• DOCUMENTO DE ORIGEM:

--------------------

ENCONTRO
MUNDIAL, MULHERES DA DIÁSPORA,
EXPRESSÕES
FEMININAS DE CIDADANIA
Painel IV -
Migrações e Migrantes - Conhecer e Sensibilizar
5ª Feira, 24 de Outubro
de 2013
A igreja face ao fenómeno migratório
Eugénia Costa Quaresma
Obra Católica Portuguesa de Migrações (OCPM)
Muito obrigada pelo
convite pessoal e institucional, para participar deste evento, bem como pela
oportunidade de estar neste painel com mulheres tão ilustres.
A Obra Católica Portuguesa
de Migrações e toda a sua equipa felicita, a Associação Mulher Migrante por
estes 20 anos de tanta dedicação e trabalho quer na linha da frente, quer nos
bastidores, estabelecendo pontes entre diferentes países, unindo sociedade
civil e mundo político.
Eu não sei precisar,
mas arriscaria recuar dez anos, quando pela primeira vez participei num
encontro promovido pela Associação Mulher Migrante, nesse dia, a convite do diretor
da OCPM altura, dei o meu testemunho pessoal. Se a memória não me falha abordei
o tema «da importância da Igreja para a estruturação da minha identidade e
participação cívica». Apesar de ter nascido em Lisboa, e sempre ter vivido em
Portugal, também faço parte da diáspora S. Tomense. E assumo a riqueza dessa
dupla pertença cultural, dois países que crescem em diálogo dentro de mim.
Recém-chegada à OCPM,
naquela altura estava longe de conhecer o alcance e o âmbito da ação desta
pastoral em Portugal e no mundo. Durante o ano passado, tive o privilégio de
aprofundar a história da OCPM, em conjunto, mas também dirigida pela sabedoria
da Dra. Maria Beatriz Rocha Trindade. Traduzimos o tanto que a OCPM já realizou
nestes 51 anos, num humilde e belo livro que se intitula: «A Igreja face ao
fenómeno migratório».
Na Sagrada Escritura inúmeras
são as histórias e experiências humanas do que significa deixar a sua terra,
ser rejeitado(a), ser transformado(a) em escravo(a), viver em exílio, cada
momento doloroso protagonizado por uma pessoa ou pelo povo, revela o drama
social, político, cultural, religioso, mas também a certeza de que alguém
intervém e auxilia. A atitude de escuta, diálogo e o deixar-se guiar por Deus é
condição para amadurecer a fé num Deus próximo que vê, ouve, compadece-se,
acompanha e liberta. A mobilidade humana na Bíblia, corresponde à história e
vivência da fé de um povo num espaço itinerante, onde se reúnem condições para
que o próprio Deus se revele como migrante e peregrino (Jesus Cristo, a família
de Nazaré, os discípulos, os apóstolos, as primeiras comunidades cristãs) são
estes os modelos que sustentam o magistério da Igreja ao longo dos tempos,
nomeadamente, no que toca à pastoral da mobilidade humana.

--------------------

• REQUISITOS DO EXERCÍCIO: Segundo o documento de origem, que título tem o livro que reúne o que a OCPM realizou nos seus 51 anos?

[Entradas de texto e de localização de itens]
--------------------

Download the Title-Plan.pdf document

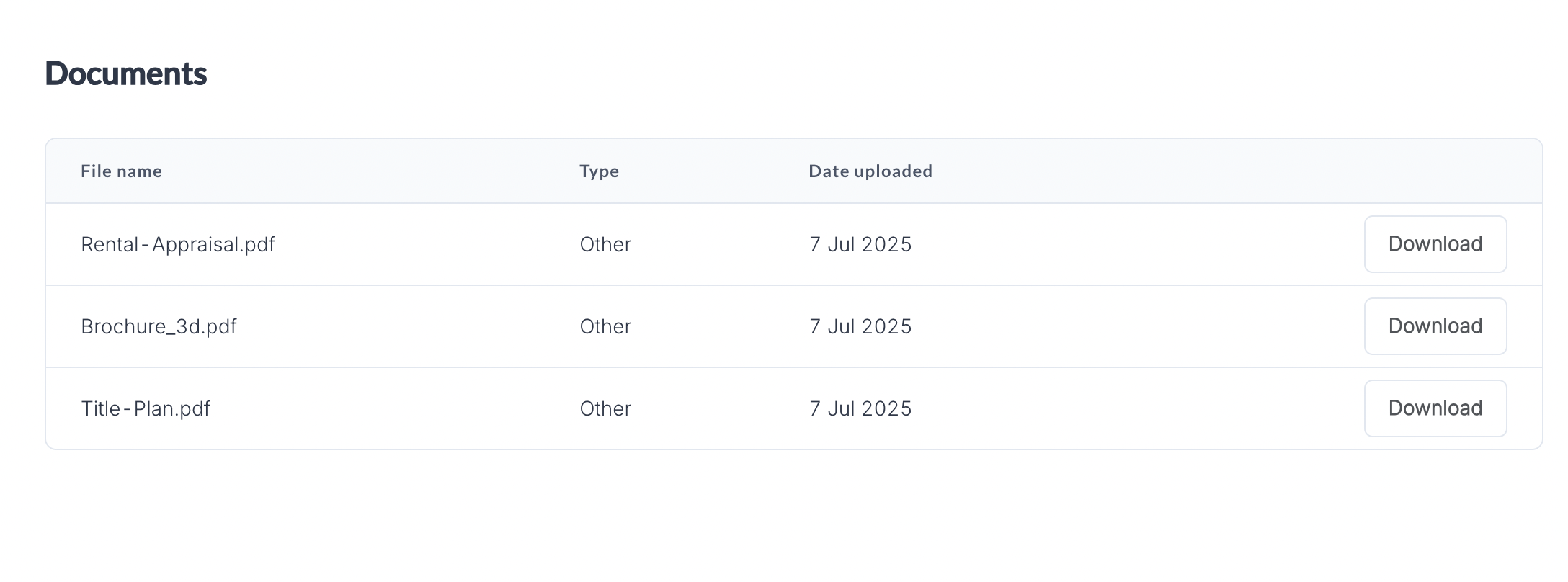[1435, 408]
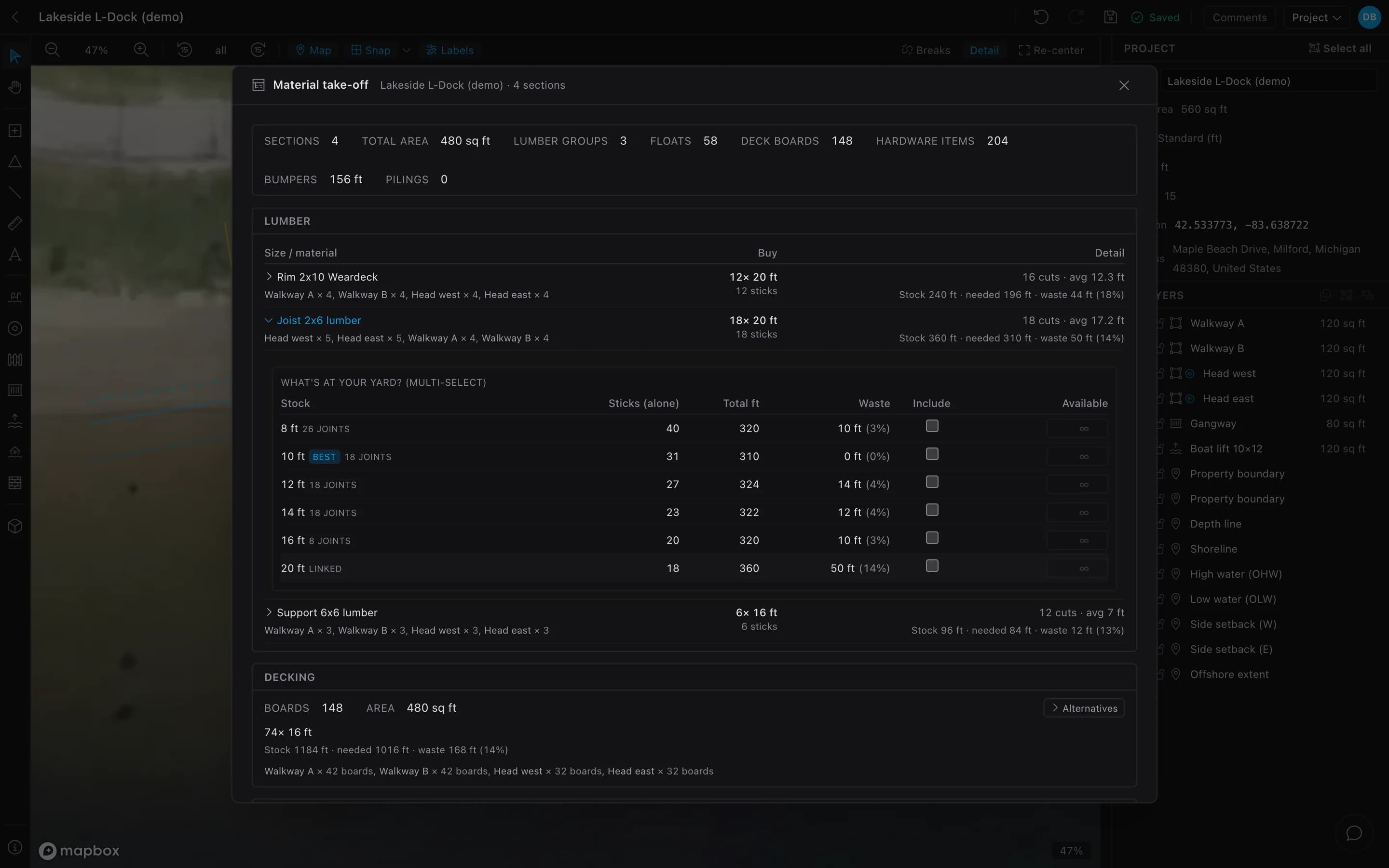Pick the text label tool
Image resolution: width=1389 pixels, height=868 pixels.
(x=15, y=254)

--------------------

• SOLUÇÃO DA TAREFA: «A Igreja face ao fenómeno migratório».